Future industrial automation systems are anticipated to be shaped by intelligent technologies that allow for the adaptability of machines to the variations and uncertainties in processes and work environments. This paper is motivated by the need for devising new intelligent methods that enable efficient and scalable training of collaborative robots on a variety of tasks that foster their adaptability to new tasks and environments. Recent advances in deep Reinforcement Learning (RL) provide new possibilities to realize this vision. The state-of-the-art in deep RL offers proven algorithms that enable autonomous learning and mastery of a variety of robotic manipulation tasks with minimal human intervention. However, current deep RL algorithms predominantly specialize in a narrow range of tasks, are sample inefficient, and lack sufficient stability, which hinders their adoption in real-life, industrial settings. This paper develops and tests a Hyper-Actor Soft Actor–Critic (HASAC) deep RL framework based on the notions of task modularization and transfer learning to tackle this limitation.
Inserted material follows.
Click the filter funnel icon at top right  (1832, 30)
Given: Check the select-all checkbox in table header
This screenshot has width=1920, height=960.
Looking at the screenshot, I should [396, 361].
The goal of the proposed HASAC is to enhance an agent’s adaptability to new tasks by transferring the learned policies of former tasks to the new task through a ”hyper-actor”. The HASAC framework is tested on the virtual robotic manipulation benchmark, Meta-World. Numerical experiments indicate superior performance by HASAC over state-of-the-art deep RL algorithms in terms of reward value, success rate, and task completion time.